Rumphius's most significant work, Herbarium Amboinense, was published decades after the author's death, thanks to bad luck and an embargo on his botanical findings by his employer. The Lenhardt Library is fortunate to have this most significant work in its collection, with its highly prized engravings and unique ethnobotanical descriptions. We are fortunate to know much about Rumphius thanks to the research and translations of E.M. Beekman, a professor emeritus at the University of Massachusetts. Professor Beekman's efforts have introduced Rumphius to new generations of scholars and students. His editions of Rumphius, published by Yale University Press, demonstrate the taxonomic brilliance of this solitary scholar.
Born in November of 1627, Rumphius was fortunate to have parents who encouraged him to pursue his studies in a wide variety of areas, ranging from the humanities to the sciences. Around the age of 18, he was recruited as a solider for the Doge of Venice; instead Rumphius discovered that he had been shanghaied, en route to Brazil. A shipwreck saved him from this fate, and he spent the next three years, until 1649, in Portugal. He returned home to work as a teacher and contractor near Frankfurt for a few years before joining the Vereenigde Oost-Indische Compagnie (VOC) or Dutch East Indies Company, in 1652. He left Europe for what is now known as Indonesia at the age of 25, never to return.

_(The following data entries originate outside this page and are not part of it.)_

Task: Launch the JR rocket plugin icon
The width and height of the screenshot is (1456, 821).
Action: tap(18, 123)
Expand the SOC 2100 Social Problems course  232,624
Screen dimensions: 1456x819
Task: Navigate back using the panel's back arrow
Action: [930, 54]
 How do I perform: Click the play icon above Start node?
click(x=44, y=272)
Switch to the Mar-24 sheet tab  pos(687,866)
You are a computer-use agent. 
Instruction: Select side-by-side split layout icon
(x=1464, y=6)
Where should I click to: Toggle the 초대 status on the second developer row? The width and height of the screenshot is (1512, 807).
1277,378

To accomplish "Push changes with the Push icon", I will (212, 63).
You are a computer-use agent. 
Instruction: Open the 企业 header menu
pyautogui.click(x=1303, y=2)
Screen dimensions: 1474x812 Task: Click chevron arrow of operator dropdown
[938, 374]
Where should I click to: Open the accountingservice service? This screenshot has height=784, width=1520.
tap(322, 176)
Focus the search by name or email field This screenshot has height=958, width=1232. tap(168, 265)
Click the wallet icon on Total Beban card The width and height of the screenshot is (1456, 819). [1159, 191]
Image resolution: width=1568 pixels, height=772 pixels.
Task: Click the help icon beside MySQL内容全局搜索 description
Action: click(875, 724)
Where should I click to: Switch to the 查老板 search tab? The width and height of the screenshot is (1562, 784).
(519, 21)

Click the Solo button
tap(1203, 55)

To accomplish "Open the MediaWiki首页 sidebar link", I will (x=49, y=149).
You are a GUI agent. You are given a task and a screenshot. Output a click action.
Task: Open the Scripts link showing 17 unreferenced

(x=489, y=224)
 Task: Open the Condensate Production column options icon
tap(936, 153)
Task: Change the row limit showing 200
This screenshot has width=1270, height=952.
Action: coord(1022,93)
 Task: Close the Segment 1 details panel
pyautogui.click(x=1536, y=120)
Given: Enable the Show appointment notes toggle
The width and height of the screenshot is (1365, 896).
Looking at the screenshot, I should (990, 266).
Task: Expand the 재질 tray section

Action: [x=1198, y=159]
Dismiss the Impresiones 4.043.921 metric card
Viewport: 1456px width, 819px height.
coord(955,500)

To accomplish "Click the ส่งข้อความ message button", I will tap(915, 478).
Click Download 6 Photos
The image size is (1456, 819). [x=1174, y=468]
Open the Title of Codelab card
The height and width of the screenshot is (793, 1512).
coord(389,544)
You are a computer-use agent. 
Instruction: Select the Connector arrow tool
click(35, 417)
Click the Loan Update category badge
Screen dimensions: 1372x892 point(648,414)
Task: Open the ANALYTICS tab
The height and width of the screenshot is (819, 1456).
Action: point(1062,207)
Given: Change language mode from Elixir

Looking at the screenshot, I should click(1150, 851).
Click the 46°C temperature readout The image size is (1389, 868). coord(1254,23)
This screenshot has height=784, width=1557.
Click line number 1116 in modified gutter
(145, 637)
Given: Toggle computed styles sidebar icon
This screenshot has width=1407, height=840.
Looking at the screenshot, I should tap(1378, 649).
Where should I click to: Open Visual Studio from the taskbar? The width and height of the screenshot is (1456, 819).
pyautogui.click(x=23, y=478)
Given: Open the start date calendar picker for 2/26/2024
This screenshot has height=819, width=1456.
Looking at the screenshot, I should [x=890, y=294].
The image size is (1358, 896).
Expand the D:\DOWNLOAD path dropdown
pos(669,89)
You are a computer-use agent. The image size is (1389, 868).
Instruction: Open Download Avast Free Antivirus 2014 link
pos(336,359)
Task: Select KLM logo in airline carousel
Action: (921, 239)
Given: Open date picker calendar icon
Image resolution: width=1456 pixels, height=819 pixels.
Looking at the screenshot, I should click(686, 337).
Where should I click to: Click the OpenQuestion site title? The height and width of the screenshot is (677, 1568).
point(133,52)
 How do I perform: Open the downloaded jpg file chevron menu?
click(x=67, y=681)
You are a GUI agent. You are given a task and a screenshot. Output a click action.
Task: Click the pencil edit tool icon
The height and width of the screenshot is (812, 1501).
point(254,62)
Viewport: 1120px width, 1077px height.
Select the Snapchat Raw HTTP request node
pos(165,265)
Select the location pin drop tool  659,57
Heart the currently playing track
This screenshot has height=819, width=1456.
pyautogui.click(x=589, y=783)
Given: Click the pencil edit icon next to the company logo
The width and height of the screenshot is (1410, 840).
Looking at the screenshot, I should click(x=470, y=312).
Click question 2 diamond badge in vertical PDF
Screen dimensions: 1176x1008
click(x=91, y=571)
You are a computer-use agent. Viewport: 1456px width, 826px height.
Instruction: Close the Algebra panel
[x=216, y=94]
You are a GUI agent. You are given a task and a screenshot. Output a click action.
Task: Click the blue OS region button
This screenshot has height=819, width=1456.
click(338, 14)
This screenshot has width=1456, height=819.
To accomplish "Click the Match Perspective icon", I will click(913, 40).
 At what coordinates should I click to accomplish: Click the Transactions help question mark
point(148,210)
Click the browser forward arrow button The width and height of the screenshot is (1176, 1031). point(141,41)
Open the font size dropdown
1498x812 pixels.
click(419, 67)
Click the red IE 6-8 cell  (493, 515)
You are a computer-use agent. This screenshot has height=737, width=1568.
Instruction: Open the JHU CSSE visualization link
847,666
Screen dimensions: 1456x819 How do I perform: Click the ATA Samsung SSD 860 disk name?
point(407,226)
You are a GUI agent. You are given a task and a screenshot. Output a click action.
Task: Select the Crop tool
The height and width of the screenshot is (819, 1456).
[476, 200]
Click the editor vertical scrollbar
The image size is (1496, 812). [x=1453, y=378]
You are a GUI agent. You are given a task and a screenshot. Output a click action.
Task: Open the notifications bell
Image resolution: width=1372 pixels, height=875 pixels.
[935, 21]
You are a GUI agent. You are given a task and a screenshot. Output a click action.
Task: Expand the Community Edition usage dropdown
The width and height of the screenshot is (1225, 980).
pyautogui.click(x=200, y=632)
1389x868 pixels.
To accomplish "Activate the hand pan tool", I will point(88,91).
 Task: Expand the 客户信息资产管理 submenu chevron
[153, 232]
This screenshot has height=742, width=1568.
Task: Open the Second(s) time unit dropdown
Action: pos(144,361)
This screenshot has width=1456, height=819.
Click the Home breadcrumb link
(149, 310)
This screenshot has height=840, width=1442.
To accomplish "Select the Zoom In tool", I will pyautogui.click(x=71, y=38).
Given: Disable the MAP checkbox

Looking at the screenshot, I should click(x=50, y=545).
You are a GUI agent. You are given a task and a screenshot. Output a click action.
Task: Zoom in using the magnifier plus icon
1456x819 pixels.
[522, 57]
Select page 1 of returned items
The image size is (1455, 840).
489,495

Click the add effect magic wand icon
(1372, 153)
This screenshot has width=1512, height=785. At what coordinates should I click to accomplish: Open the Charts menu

Settling in as a solider, Rumphius proved his value to the VOC with his intelligence, independence, and creativity. Thanks to his knowledge of military defenses from his father, language skills, and undoubtedly diplomatic traits, Rumphius was promoted to a new role as merchant in the important spice trading post of Ambon Island in the Banda Sea. Ambon was a treasure trove of plants and animals, new to Europeans like Rumphius. Rumphius recognized the importance of this natural diversity, and began his lifelong quest to collect and understand the fauna and flora of this special locale. He especially understood the value of local, native knowledge about local plants, collecting details that eventually became part of Herbarium Amboinense.
At some point Rumphius married and had at least a daughter and son, and perhaps other children. His wife Susanna assisted him in his natural history explorations in the forests and beaches of Ambon. We know that he greatly appreciated her efforts for he named an orchid after her, Flos susannae. As Professor Beekman points out in his descriptions of Rumphius's career in Ambon, Rumphius was able to complete his duties for VOC to the satisfaction of his masters, finding free time to explore and write.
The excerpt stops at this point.